======== TEXTO FUENTE ========
Si ha habido escepticismo previo sobre la capacidad de unos solistas para «a pelo» transmitir la interpretación escénica, se esfumó una vez iniciada la interpretación. El laconismo gestual fue inversamente proporcional a su eficacia. El entusiasmo al finalizar la interpretación fue generalizado en el Auditorio, porque cuando de verdadera calidad se trata, podríamos aplicar ese eslogan comercial con el que inundan nuestros buzones de «Yo no soy tonto».

La Orquesta Barroca de Friburgo fue un lujo planetario, con una capacidad arrolladora para transcribir en sonidos la vibrante, siempre intensa y expresiva, compleja en la textura musical y eficacísima en el desarrollo dramático escritura mozartiana de una partitura de primera. Esta joya no es tan conocida tal vez porque no carga las tintas en tantos pasajes de inspiración melódica como para hacerla más «popular», y no por la envergadura del discurso musical de un Mozart que se eleva por encima del concepto barroco del sentimiento dotándolo de un equilibrio expresivo que él encumbró.
======== DATOS PARA REVISAR ========
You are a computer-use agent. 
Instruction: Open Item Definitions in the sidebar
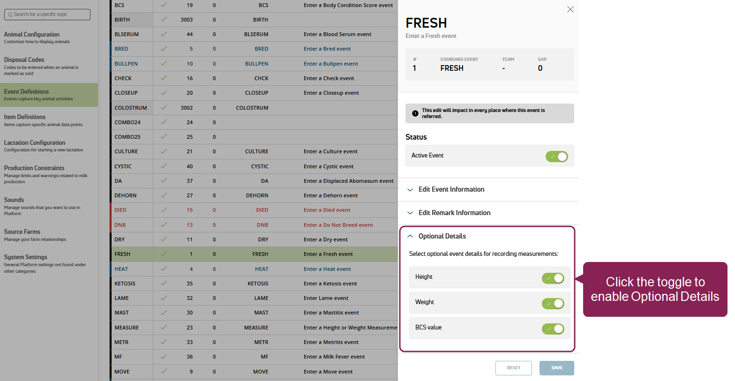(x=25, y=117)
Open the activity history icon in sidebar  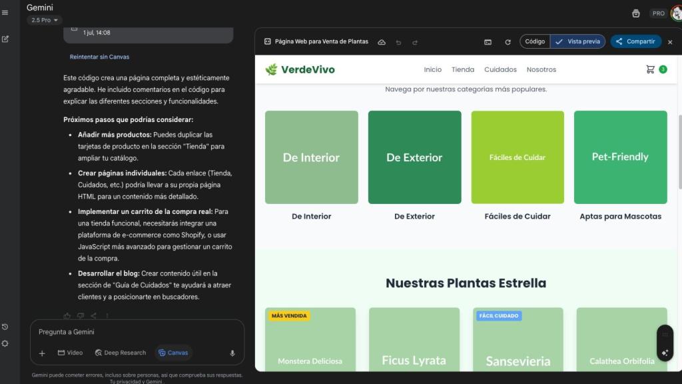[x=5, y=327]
========
======== DATOS PARA REVISAR ========
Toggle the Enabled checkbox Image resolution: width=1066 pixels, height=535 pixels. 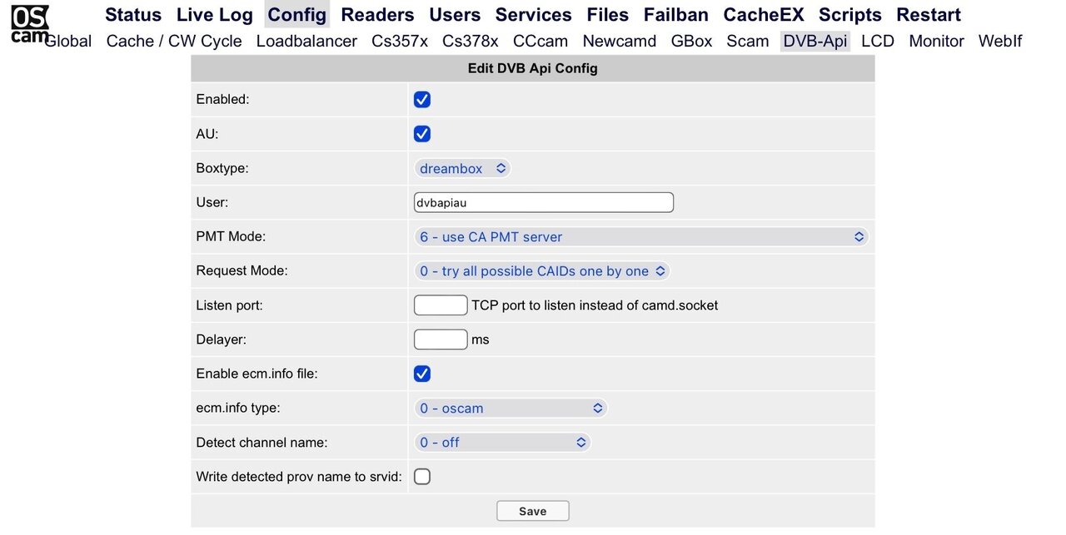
========
- _COMPLETA LO SIGUIENTE_
**1.** Indica si cada afirmación coincide con la reseña del concierto y cita las palabras de la reseña que lo deciden: (a) El público del Auditorio acabó entusiasmado. (b) Los solistas gesticularon mucho en escena. (c) La obra es poco conocida porque su discurso musical carece de envergadura.
**2.** Según la reseña del concierto, ¿qué orquesta fue «un lujo planetario»?
**3.** Prosigue la reseña del concierto a partir de la última oración de su texto.

- _RESPUESTAS DEL EJERCICIO_
**1.**
(a) Sí: «El entusiasmo al finalizar la interpretación fue generalizado en el Auditorio».
(b) No: «El laconismo gestual fue inversamente proporcional a su eficacia».
(c) No: «y no por la envergadura del discurso musical».

**2.** La Orquesta Barroca de Friburgo.

**3.**
La concertino fue un líder indiscutible en el seno de la orquesta y esto se nota, vaya si se notó. No hablemos de afinación, o más bien lo contrario como después de salir del Monteverdi ofrecido en el Campoamor esta temporada. Todavía estamos digiriendo maravillados cómo, con «instrumentos originales» que no se han beneficiado de ciertas mejoras técnicas posteriores -por ejemplo al emplear cuerdas de tripa, y no metálicas, que son mucho más inestables-, y sin corregir la afinación de los instrumentos ¡durante más de una hora en cada una de las partes! ésta fue perfecta, lo mismo que la de los instrumentos de viento.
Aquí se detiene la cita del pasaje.